Meijer continued to look for innovative opportunities and ways provide higher levels of service to his customers. He renamed his store Meijer’s Grocery and began broadening his business through the use of newspaper ads and fancy metal shopping carts. As World War II raged, Hendrik pledged his company’s support to the war effort, and just like the Arsenal of Democracy, women became a key part of the Meijer workforce, numbering nearly half of all team members.

After the war, growth at Meijer began in earnest. The company acquired an office in Greenville and opened its first store in Grand Rapids, the second largest city in Michigan. As Meijer’s customer base grew, the company asked its customers to help choose a name for a new symbol. Through a local contest, a customer suggested the name “Thrifty” for the Meijer little Dutch Boy mascot, who became the company’s symbol for the next thirty years.

With the start of the baby boom and advancements in technology, Meijer found new ways to help its customers. With the introduction of the automatic conveyor belt, Meijer was one of the first grocers in the region to help customers speed down the checkout lane. And when television took over in the 1950s, Meijer soon followed, advertising on the popular Romper Room show.

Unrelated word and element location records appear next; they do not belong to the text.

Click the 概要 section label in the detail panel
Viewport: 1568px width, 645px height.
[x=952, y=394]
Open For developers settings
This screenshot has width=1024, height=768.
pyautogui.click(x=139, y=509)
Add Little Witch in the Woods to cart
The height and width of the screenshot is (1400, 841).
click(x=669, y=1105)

In 1962 Meijer opened its first Thrifty Acres, a food and general merchandise store that allowed customers to shop for everything they needed in just one trip. It was the birth of the Supercenter and the springboard for a concept that would grow into a retail phenomenon.

Meijer has always been a leader in finding and using new technology. This includes everything from the introduction of checkout scanners in the 1970’s to the decision to stay open 24 hours in the 1980’s to the launch of in the 1990’s.

Our commitment to innovation and taking care of our customers has led to continued growth throughout Michigan, Ohio, Indiana, Illinois and Kentucky. And our philosophy hasn’t changed. From the 1960’s when the company had 26 stores and 4,000 team members in Michigan to today’s 190 plus stores and 60,000 team members in five states, Meijer continues to do business based on the simple philosophy that led Hendrik Meijer in 1934—meeting the needs of our customers, team members and the communities we serve.